Bonghi nell’Ottocento, oggi Cantone. Napoli fa Milano “capitale morale”

ll presidente dell’Autorità nazionale anticorruzione, Raffaele Cantone, ha ricevuto dalle mani del sindaco di Milano, Giuliano Pisapia, il Sigillo della Città. «È una soddisfazione per un terrone – ha detto il magistrato napoletano – essere insignito di un’onorificenza della città più importante d’Italia, quella che ha sempre avuto l’idea di essere la capitale morale della Repubblica. Milano si è riappropriata di questo ruolo, mentre Roma sta dimostrando di non avere quegli anticorpi di cui ha bisogno e che tutti auspichiamo possa avere.

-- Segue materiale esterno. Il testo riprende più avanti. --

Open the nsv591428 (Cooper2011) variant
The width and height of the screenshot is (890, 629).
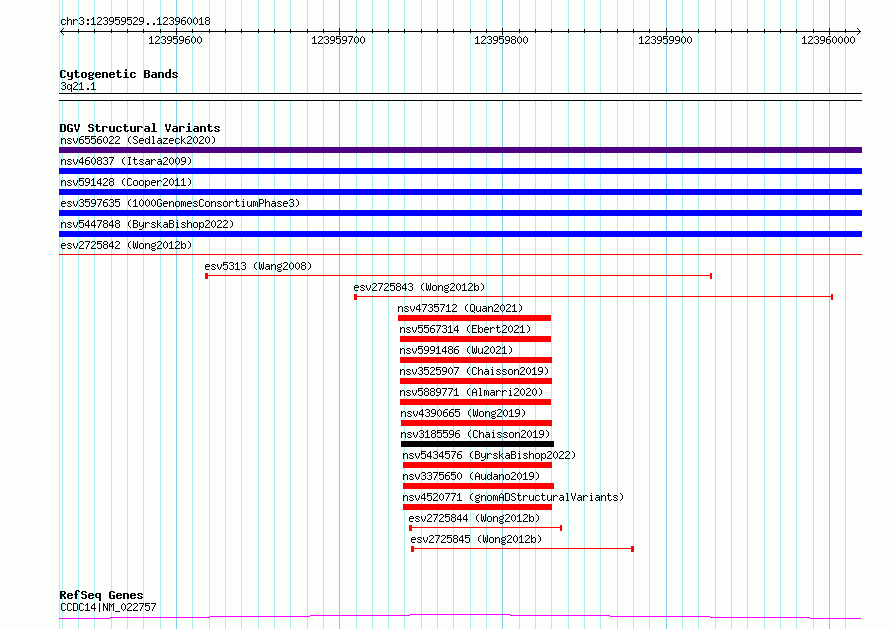(126, 182)
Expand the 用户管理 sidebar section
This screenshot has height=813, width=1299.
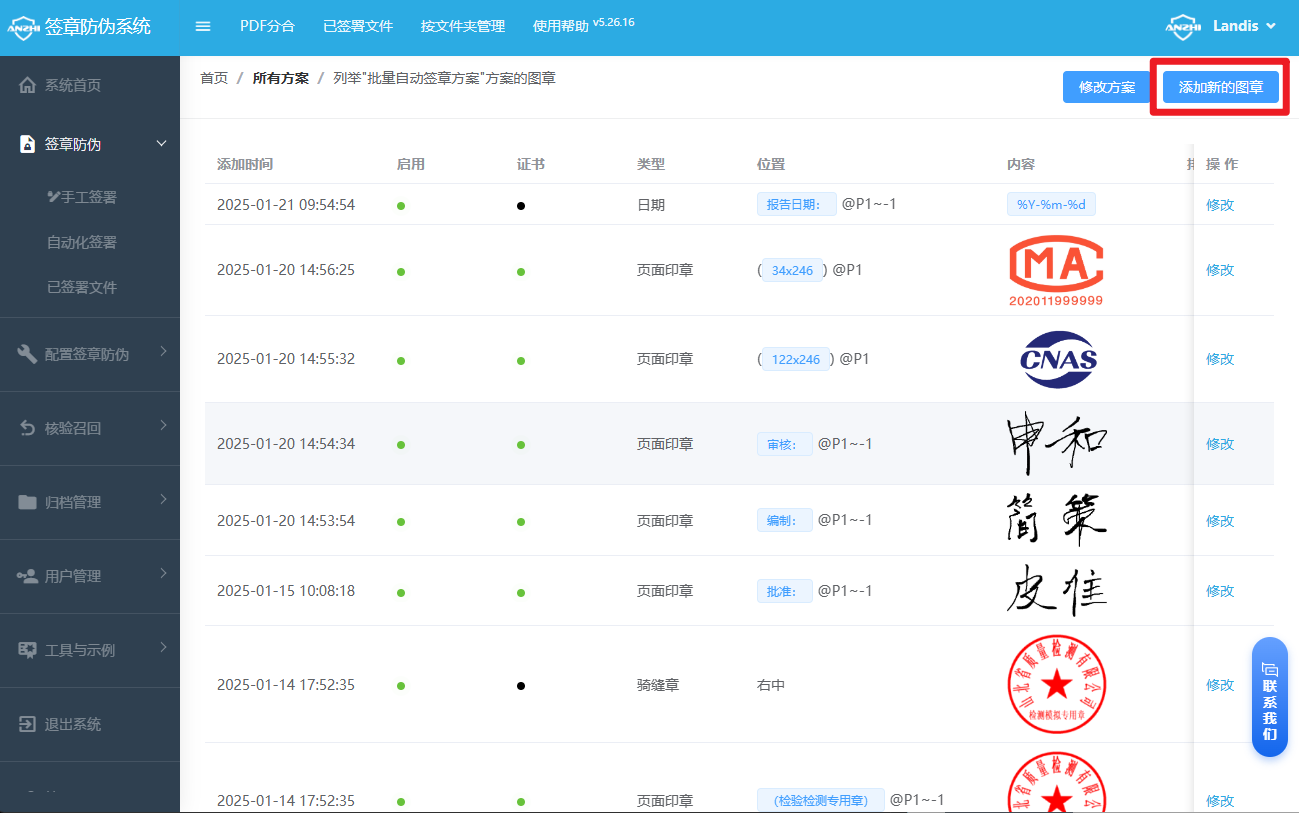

Il modello Milano messo in campo per l’Expo ha mostrato sinergie che a Roma mancano».
Cantone e Pisapia, dunque, proprio mentre l’Expo di Milano volge al termine, hanno in qualche modo decretato il compimento positivo della missione di pulizia della fase organizzativa dell’esposizione meneghina, dopo il grave danno di immagine generato dalle vicende giudiziarie legate agli appalti. Cantone, il salvatore della moralità di Patria, ha probabilmente evitato che quel danno fosse ancor più grande, ma è impensabile che un paragone con Roma possa bastare per riabilitare Milano e porre fine a un periodo buio esploso con la Tangentopoli di Mani Pulite degli anni Novanta.

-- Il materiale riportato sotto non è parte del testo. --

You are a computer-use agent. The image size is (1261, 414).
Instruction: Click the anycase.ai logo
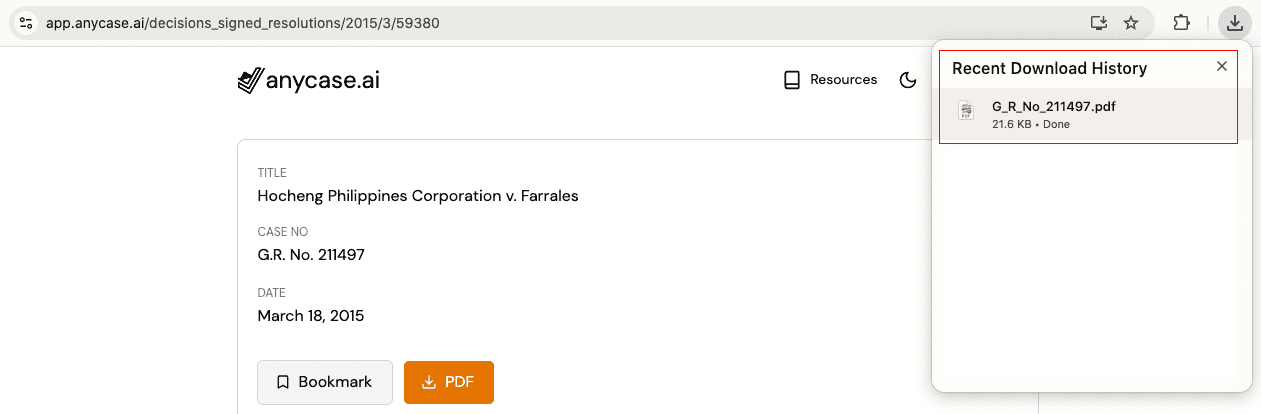[x=308, y=80]
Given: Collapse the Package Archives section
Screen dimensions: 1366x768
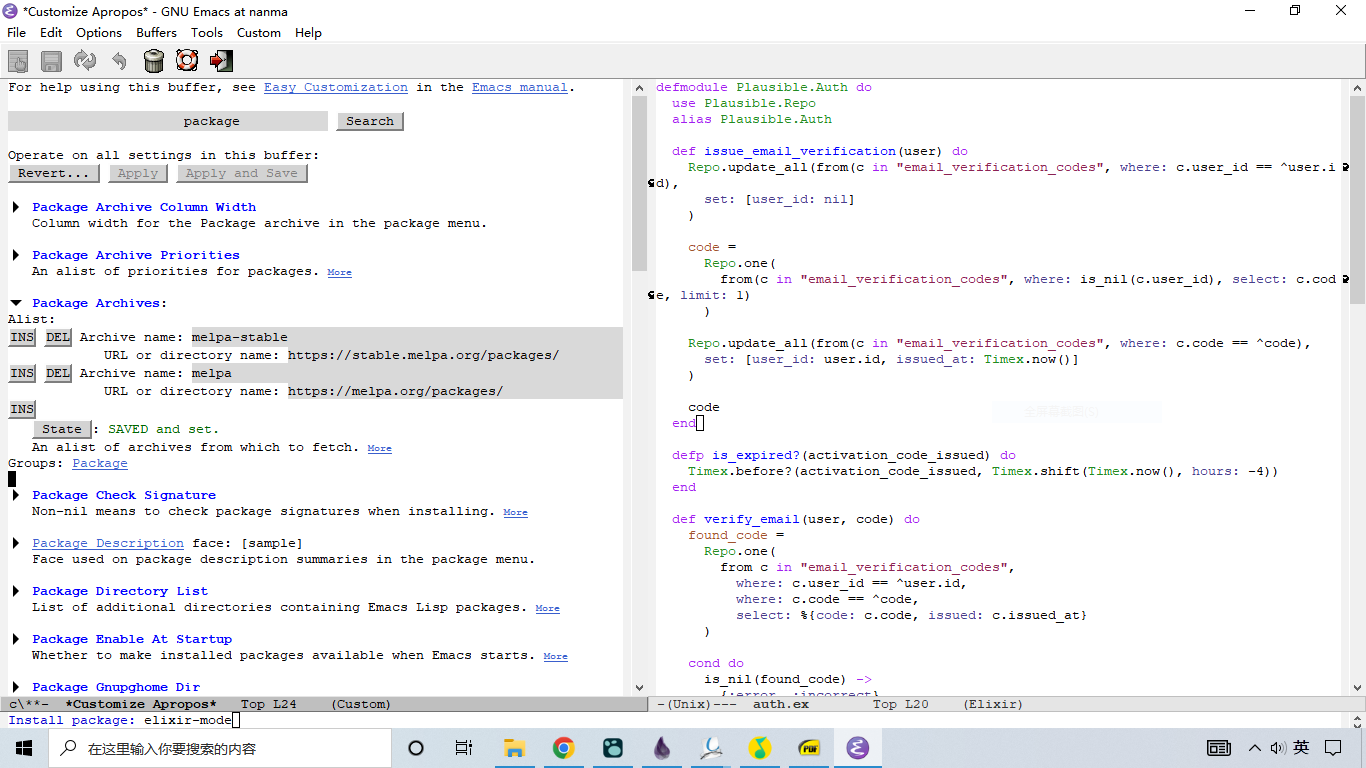Looking at the screenshot, I should (x=16, y=303).
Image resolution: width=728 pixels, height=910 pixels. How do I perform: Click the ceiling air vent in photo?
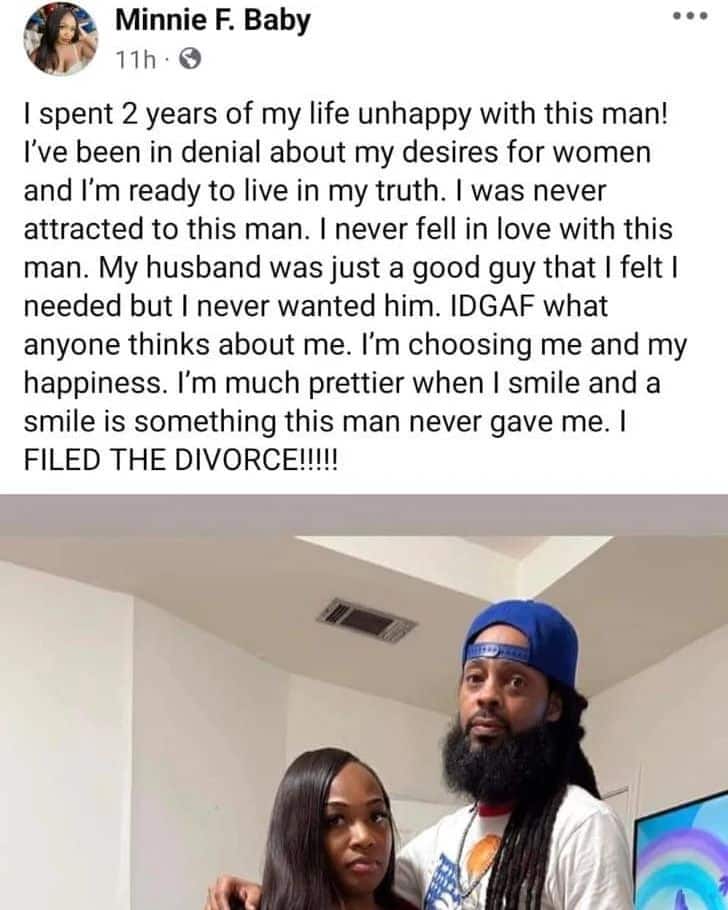click(366, 620)
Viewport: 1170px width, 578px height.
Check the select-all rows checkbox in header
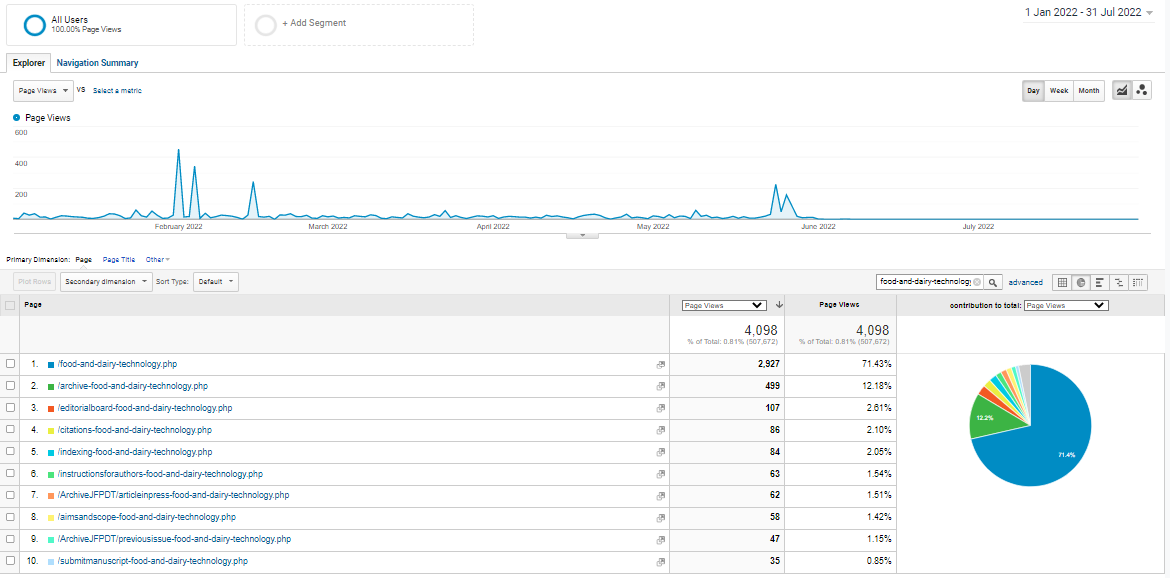coord(10,305)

Oggi, in concomitanza dell’Expo dell’alimentazione, un napoletano restituisce a Milano il ruolo di “capitale morale del Paese”, 134 anni dopo un altro napoletano che, in occasione di un’altra esposizione milanese, quella industriale del 1881, quella lusinghiera definizione la coniò scrivendola per la prima volta sulle pagine del giornale che dirigeva. Da Ruggero Bonghi a Raffaele Cantone, la storia si ripete, ed è sempre un napoletano a mettere Milano alla guida della Nazione.

Il mito di Milano “capitale morale”? Lo creò un napoletano.

Angelo Forgione Milano, la “capitale morale” del Paese, oggi in mostra con l’Expo, non il primo. Già nel 1881 la città si mise in vetrina organizzando l’Esposizione Industriale, prendendosi la rivincita su Torino e sui Savoia. Era già avviata sulla via dell’industrializzazione e mostrò di essersi consapevolmente posta alla testa dello sviluppo della Nazione. Fu in quell’occasione che il napoletano Ruggero Bonghi, già direttore del quotidiano milanese La Perseveranza, tirò fuori la definizione “capitale morale”, che per il capoluogo lombardo divenne un’etichetta lusinghiera agli occhi dell’Europa.
Milano si sentiva ormai città guida del Paese non soltanto per il fatto che Roma fosse lontanissima dallo slancio industriale del Nord-est, non soltanto perché Napoli fosse luogo di divisione politico-sociale circa l’Unità, ma anche perché c’era da colpire l’orgoglio di Torino, città dei Savoia e vera rivale in tema di sviluppo. In termini politici, Milano era la città che aveva tenuto fede all’idea radicale e democratica del movimento nazionale di cui non avevano dato prova né Napoli, città borbonica occupata, né Torino, città sabauda occupante. Ecco cosa significava “capitale morale”.
Non che la definizione non sia stata mai contestata, e non solo dai romani. Lo storico Renzo De Felice, negli anni Novanta, pur riconoscendo la grande dinamicità meneghina, contestò il mito milanese come pure quello romano: “se c’è un mito della capitale morale, c’è un mito anche di quella reale. L’Italia ha solo due capitali: Napoli e Palermo, le uniche che ricordano Parigi, Madrid, Vienna.” Erano gli anni del mito offuscato da Tangentopoli. Sembrano lontani, eppure le tangenti per l’Expo in corso non fanno, oggi come allora, rima con moralità.
A Ruggero Bonghi, padre del termine “capitale morale, è dedicata una piazzetta nei pressi dell’Università Federico II di Napoli, all’imbocco di via Mezzocannone, con tanto di statua che lo raffigura.